人不知而不慍不亦君子乎(人知らずして慍みず亦君子ならずや)

とあった。

 房吉は初め白文で見た時に『千字文』のように四文字ずつ区切って読むのかと思ったが、読み下し文を見るとそうではないようなので

その意味を綾錦に訊ねると、

「どうやら欲が出てきたようだな。

その意味はな、先生曰く『学んで時折復習することは何と喜ばしいことだろうかと、友が遠方から訪ねて来るとは何と楽しいことだろうかで、最後は他人が自分を理解して呉れなくとも不満を言うものではない、何と徳のある人だろうか。まぁこのような意味だ。全てを覚える必要はないが学んだ中から心に止め置きたいものを覚えたらいいだろう。それは儂が写したものだ。暇な時は学びて時にこれを習う亦説ばしからずやだ。これは将来必ず役に立つ時が来る。己の為になることを信じて励むのだぞ」

「はい親方肝に銘じて精進いたします」

 房吉に読み書きを教えることの許可は頭取から貰っていた。

何れ士分となって二本差しで出歩くようになるとれっきとした加賀前田の家臣である。

それなりの教養を身に付けておくに越したことはなかったのだ。

 論語を教えているとは言わなかったが、この論語について言うと、五代目領主綱紀在府時の元禄十五年四月二十六日に、将軍綱吉公が本郷邸御成との記録があり、その時綱吉自ら論語を講じたとある。

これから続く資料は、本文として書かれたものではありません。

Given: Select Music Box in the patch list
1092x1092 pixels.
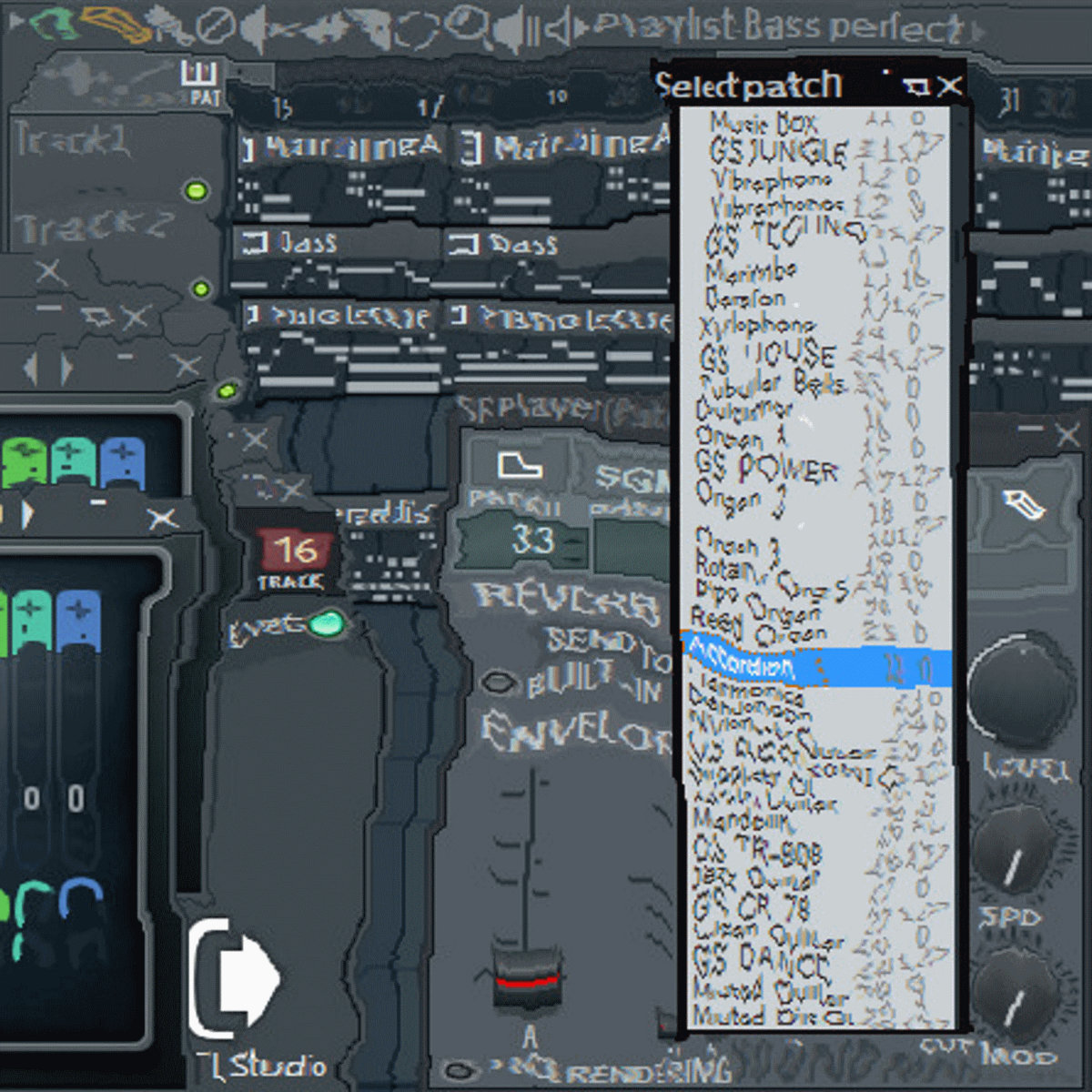Looking at the screenshot, I should tap(763, 123).
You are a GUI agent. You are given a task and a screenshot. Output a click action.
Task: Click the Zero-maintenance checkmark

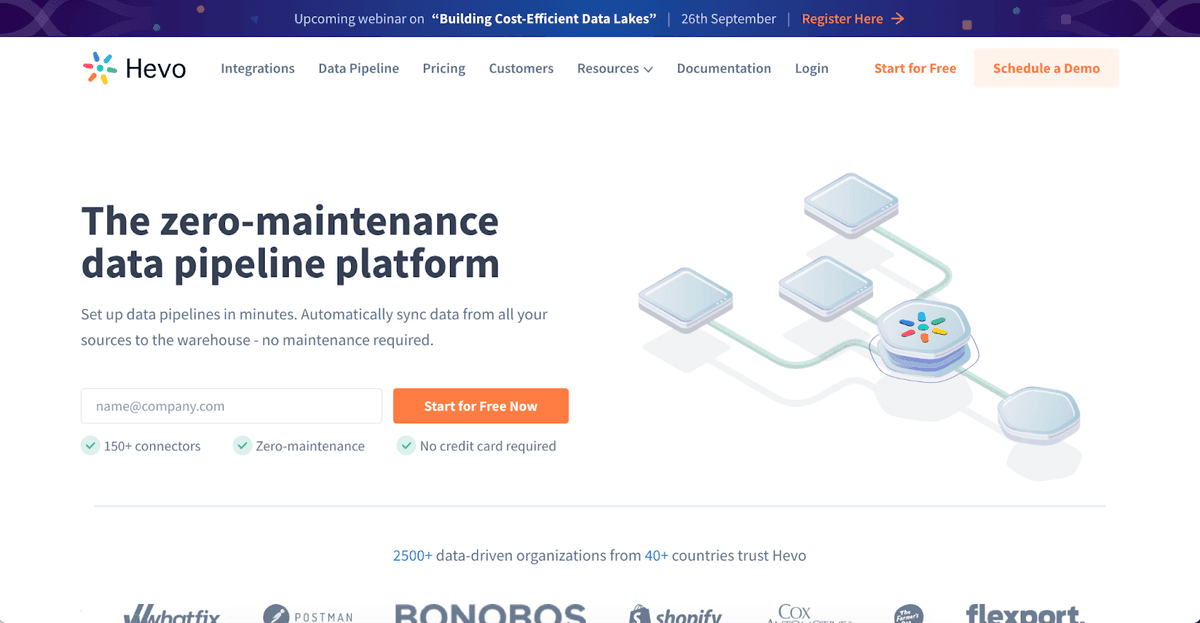[x=242, y=446]
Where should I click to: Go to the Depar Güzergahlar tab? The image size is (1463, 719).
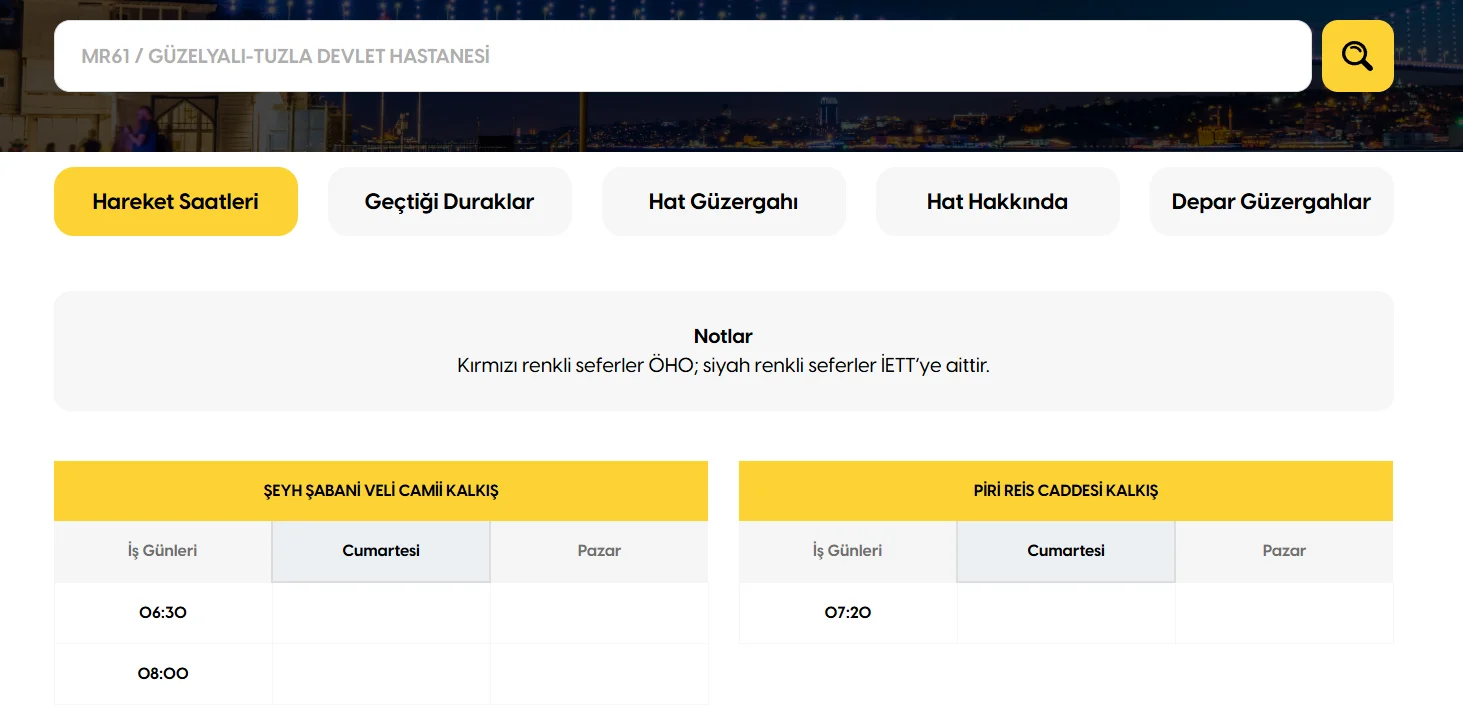[x=1271, y=202]
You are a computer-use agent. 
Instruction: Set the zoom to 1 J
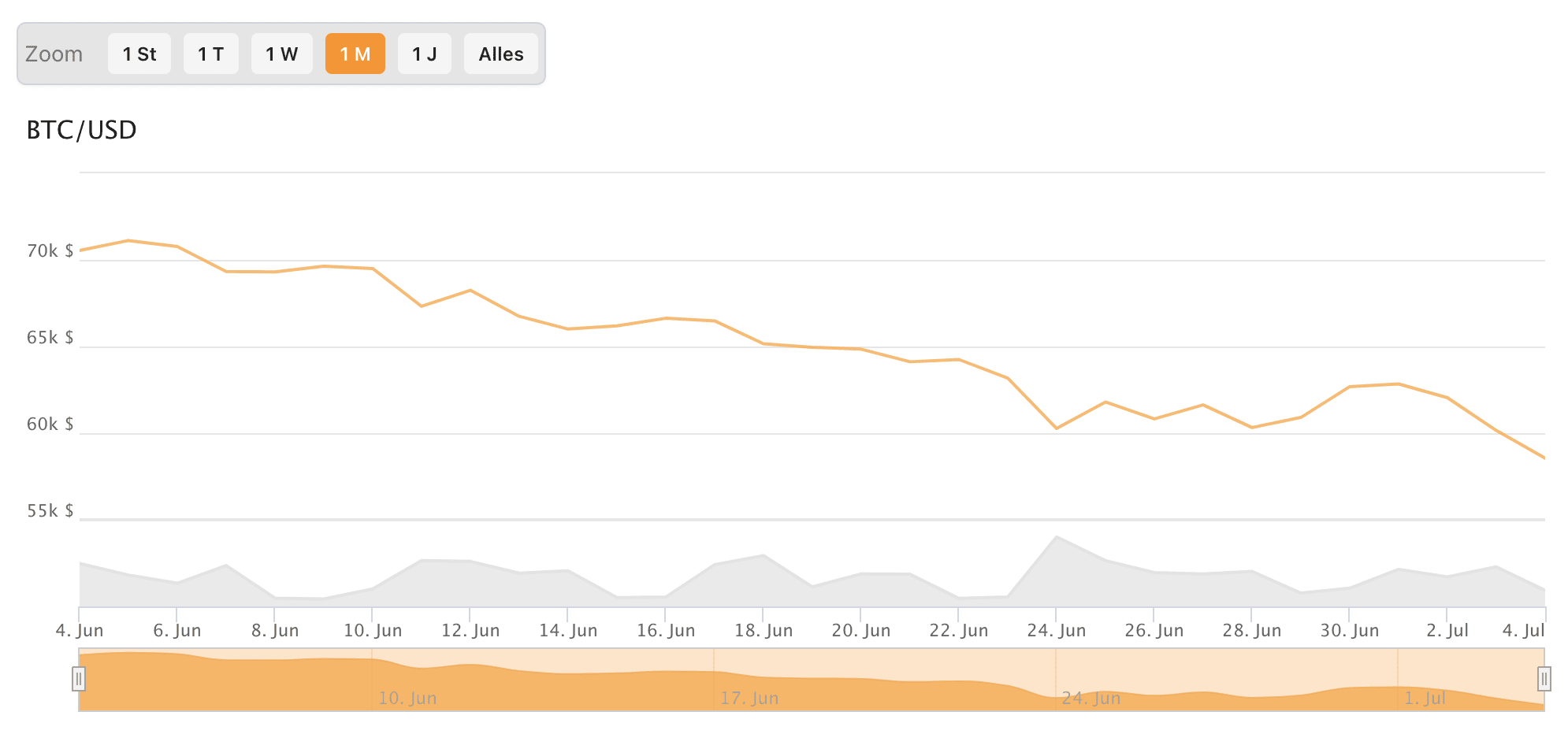425,54
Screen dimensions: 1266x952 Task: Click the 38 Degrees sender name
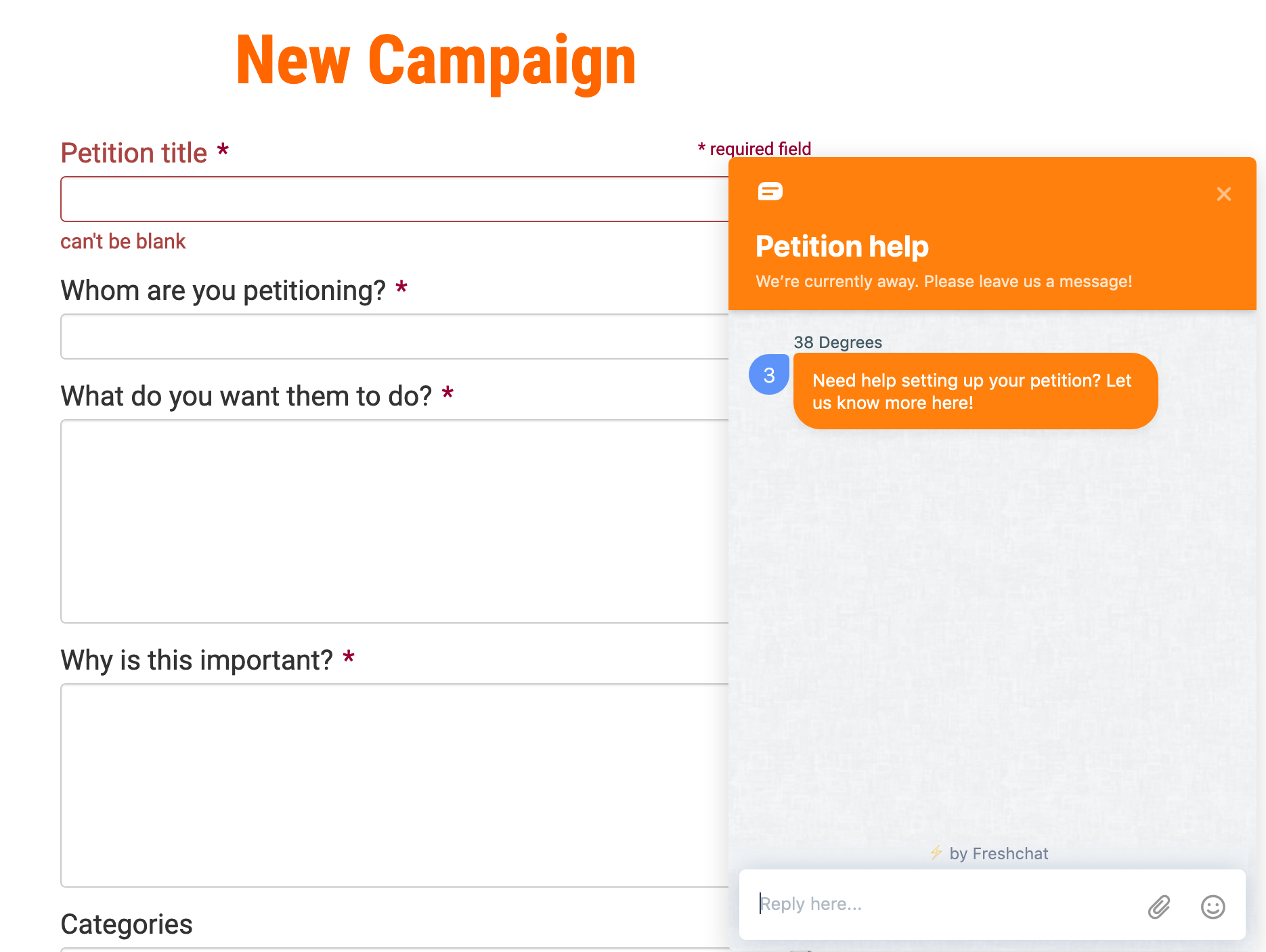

その上で綱吉の命により、綱紀も四書のひとつ大学を講じたようだ。

 四書とは大学、論語、孟子、中庸のことで、この他に詩経、書経、易経、礼記、春秋の五経があり、武士の子弟はこれら四書五経の儒書を順に学んだものだが、房吉には論語のみ教えた。

「先ずは諳んじろ、そしてその意味を理解することだ」

 綾錦は余計なことは言わない。少年に解かり易く教え、質問があれば明瞭に答えた。